From: Kuppuswamy Sathyanarayanan <sathyanarayanan.kuppuswamy@linux.intel.com>
To: Bjorn Helgaas <helgaas@kernel.org>
Cc: linux-pci@vger.kernel.org, linux-kernel@vger.kernel.org,
ashok.raj@intel.com, keith.busch@intel.com
Subject: Re: [PATCH v11 1/8] PCI/ERR: Update error status after reset_link()
Date: Thu, 9 Jan 2020 17:08:15 -0800 [thread overview]
Message-ID: <f6f0dc14-7cb0-bb51-b075-404cf3981368@linux.intel.com> (raw)
In-Reply-To: <20200109232639.GA42480@google.com>
On 1/9/20 3:26 PM, Bjorn Helgaas wrote:
> On Wed, Jan 08, 2020 at 04:14:09PM -0800, Kuppuswamy Sathyanarayanan wrote:
>> On 1/3/20 6:54 PM, Bjorn Helgaas wrote:
>>> On Fri, Jan 03, 2020 at 05:03:03PM -0800, Kuppuswamy Sathyanarayanan wrote:
>>>> On 1/3/20 4:34 PM, Bjorn Helgaas wrote:
>>>>> On Thu, Dec 26, 2019 at 04:39:07PM -0800, sathyanarayanan.kuppuswamy@linux.intel.com wrote:
>>>>>> From: Kuppuswamy Sathyanarayanan <sathyanarayanan.kuppuswamy@linux.intel.com>
>>>>>>
>>>>>> Commit bdb5ac85777d ("PCI/ERR: Handle fatal error recovery") uses
>>>>>> reset_link() to recover from fatal errors. But, if the reset is
>>>>>> successful there is no need to continue the rest of the error recovery
>>>>>> checks. Also, during fatal error recovery, if the initial value of error
>>>>>> status is PCI_ERS_RESULT_DISCONNECT or PCI_ERS_RESULT_NO_AER_DRIVER then
>>>>>> even after successful recovery (using reset_link()) pcie_do_recovery()

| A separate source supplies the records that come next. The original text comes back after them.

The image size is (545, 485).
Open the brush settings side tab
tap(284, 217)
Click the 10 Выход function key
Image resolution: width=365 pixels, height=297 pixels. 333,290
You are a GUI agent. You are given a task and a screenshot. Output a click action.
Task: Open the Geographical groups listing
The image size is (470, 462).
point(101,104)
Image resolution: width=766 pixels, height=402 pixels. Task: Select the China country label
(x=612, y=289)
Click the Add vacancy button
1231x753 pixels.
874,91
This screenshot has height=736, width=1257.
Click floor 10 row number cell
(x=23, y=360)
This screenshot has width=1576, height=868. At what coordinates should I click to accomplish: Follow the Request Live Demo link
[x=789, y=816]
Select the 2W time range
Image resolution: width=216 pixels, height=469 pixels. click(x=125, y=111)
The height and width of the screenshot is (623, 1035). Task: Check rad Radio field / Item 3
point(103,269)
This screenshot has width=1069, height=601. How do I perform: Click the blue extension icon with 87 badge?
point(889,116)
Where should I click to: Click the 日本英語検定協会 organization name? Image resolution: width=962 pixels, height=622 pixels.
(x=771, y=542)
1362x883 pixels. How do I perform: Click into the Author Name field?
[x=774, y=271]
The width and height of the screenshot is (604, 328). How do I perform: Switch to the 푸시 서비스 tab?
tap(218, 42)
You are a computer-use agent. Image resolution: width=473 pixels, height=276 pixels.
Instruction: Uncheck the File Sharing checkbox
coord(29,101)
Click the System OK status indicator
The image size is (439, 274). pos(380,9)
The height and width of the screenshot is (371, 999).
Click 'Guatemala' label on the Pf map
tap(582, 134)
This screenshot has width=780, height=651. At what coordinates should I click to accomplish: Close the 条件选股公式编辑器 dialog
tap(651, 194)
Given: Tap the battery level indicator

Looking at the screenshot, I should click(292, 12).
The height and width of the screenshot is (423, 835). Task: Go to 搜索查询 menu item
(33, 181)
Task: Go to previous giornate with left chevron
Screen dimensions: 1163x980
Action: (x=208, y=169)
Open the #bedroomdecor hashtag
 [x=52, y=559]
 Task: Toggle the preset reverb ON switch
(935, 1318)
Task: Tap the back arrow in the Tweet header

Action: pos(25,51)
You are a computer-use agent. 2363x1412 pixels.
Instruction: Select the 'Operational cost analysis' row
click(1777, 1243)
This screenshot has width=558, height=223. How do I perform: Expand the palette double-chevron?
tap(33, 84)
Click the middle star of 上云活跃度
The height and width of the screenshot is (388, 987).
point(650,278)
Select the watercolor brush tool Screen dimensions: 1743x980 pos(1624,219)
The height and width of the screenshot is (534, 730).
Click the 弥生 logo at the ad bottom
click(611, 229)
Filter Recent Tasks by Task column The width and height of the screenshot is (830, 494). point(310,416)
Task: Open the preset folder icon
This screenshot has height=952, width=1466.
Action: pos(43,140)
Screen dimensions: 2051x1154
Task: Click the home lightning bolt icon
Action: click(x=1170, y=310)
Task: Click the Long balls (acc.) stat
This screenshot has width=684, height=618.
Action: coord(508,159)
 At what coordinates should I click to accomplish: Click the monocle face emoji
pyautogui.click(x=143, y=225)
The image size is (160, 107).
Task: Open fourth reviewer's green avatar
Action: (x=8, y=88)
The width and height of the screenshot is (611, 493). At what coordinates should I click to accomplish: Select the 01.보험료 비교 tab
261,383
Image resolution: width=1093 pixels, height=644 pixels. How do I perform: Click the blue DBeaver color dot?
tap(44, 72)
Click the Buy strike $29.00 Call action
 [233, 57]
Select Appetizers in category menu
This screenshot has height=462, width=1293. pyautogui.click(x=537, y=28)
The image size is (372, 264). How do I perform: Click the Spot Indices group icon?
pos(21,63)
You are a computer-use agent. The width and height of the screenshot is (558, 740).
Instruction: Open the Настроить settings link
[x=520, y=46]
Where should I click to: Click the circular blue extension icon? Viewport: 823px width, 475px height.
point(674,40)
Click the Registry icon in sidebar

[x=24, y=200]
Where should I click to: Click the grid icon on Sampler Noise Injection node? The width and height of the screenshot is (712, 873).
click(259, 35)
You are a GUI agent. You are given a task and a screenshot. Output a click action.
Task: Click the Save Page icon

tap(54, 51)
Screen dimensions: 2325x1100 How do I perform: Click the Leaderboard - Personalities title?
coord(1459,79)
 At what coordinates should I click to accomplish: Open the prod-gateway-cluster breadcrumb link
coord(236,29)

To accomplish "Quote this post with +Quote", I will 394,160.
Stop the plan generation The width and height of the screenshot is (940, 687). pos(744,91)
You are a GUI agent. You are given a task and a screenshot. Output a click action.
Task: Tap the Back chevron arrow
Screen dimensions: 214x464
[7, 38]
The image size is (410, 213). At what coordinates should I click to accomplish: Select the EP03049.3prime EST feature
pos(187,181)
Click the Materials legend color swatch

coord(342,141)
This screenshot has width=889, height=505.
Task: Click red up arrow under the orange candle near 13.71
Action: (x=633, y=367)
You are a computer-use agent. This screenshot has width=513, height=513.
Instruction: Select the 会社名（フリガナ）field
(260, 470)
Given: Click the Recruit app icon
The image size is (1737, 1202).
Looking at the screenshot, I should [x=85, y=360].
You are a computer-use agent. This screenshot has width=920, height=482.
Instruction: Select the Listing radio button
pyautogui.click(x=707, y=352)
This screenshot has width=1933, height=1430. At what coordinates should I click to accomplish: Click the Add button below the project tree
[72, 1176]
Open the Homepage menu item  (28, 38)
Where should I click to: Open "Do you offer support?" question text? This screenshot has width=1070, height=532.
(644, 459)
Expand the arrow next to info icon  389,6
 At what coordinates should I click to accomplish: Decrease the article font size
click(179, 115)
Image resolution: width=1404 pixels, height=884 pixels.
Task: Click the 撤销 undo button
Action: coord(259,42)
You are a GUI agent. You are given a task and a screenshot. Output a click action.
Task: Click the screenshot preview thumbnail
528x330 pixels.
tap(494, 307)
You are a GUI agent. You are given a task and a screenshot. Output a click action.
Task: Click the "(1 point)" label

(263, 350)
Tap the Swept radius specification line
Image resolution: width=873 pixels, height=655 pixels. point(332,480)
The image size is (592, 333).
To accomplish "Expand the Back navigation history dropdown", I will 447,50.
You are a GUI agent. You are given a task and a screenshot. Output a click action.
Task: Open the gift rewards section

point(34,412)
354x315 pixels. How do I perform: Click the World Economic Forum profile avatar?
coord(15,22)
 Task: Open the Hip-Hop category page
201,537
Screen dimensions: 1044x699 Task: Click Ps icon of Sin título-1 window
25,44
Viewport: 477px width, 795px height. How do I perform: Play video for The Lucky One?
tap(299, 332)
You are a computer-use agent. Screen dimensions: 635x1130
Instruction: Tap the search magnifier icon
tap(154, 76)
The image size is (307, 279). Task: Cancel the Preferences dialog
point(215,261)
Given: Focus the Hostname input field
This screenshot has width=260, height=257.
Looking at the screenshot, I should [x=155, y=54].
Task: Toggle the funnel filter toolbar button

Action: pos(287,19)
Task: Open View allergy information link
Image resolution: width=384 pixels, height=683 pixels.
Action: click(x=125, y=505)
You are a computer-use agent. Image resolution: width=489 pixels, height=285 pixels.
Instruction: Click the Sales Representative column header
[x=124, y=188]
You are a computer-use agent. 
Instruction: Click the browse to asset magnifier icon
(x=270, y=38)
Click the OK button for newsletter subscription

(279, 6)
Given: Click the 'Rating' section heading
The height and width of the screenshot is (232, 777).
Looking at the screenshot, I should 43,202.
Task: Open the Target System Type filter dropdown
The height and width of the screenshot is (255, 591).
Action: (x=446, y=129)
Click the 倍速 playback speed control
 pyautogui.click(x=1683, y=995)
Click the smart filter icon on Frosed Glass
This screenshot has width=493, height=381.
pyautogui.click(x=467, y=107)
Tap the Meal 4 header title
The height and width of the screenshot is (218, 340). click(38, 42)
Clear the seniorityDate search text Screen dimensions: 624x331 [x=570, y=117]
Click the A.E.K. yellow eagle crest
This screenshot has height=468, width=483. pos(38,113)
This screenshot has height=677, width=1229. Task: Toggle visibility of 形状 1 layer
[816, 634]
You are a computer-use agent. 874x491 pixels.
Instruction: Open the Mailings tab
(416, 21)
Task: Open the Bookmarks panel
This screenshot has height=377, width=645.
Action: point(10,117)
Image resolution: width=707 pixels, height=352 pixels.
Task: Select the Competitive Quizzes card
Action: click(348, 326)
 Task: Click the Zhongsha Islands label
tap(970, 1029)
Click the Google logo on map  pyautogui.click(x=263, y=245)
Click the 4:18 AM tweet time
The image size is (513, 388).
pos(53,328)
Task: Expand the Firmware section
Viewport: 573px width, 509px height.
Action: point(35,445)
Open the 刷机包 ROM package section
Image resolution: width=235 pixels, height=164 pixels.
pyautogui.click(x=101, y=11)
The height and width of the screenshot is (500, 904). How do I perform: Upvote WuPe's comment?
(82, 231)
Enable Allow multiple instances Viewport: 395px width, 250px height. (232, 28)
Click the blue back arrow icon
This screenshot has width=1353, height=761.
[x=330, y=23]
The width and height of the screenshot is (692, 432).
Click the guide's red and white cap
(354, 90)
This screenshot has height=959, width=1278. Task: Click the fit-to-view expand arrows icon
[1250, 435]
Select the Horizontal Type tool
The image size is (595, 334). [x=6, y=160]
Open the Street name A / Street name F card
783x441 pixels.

>>>>>> will report the recovery result as failure. So update the status of
>>>>>> error after reset_link().
>>>>> I like the part about updating "status" with the result of
>>>>> reset_link(), and I split that into its own patch because it
>>>>> seems like a fix that *can* be separated.
>>>>>
>>>>> But I'm not convinced that we should skip the ->slot_reset()
>>>>> callbacks if the reset_link() was successful.
>>>> If reset_link() call is successful then the result value will be
>>>> "PCI_ERS_RESULT_RECOVERED". So even if you proceed with
>>>> rest of the code, slot_reset() will never get called right ?
>>> The current code:
>>>
>>> if (state == pci_channel_io_frozen &&
>>> reset_link(dev, service) != PCI_ERS_RESULT_RECOVERED)
>>> goto failed;
>>> ...
>>> if (status == PCI_ERS_RESULT_NEED_RESET) {
>>> status = PCI_ERS_RESULT_RECOVERED;
>>> pci_walk_bus(bus, report_slot_reset, &status);
>>>
>>> doesn't save the result of reset_link(), so if status was
>>> PCI_ERS_RESULT_NEED_RESET and the reset succeeds, we will call
>>> ->slot_reset().
>>>
>>> After your patch, if "state == pci_channel_io_frozen", we *never* call
>>> ->slot_reset().
>>>
>>> Do you think that matches pci-error-recovery.rst? It doesn't seem
>>> like it to me, but perhaps I haven't read it closely enough.
>> Documentation does not have clear details on what to do with return
>> value of reset_link() (step 3). But IMO, if step 3 recovers the device and
>> returns PCI_ERS_RESULT_RECOVERED then there is no need to proceed
>> to slot reset (step 4). May be we should update the Documentation?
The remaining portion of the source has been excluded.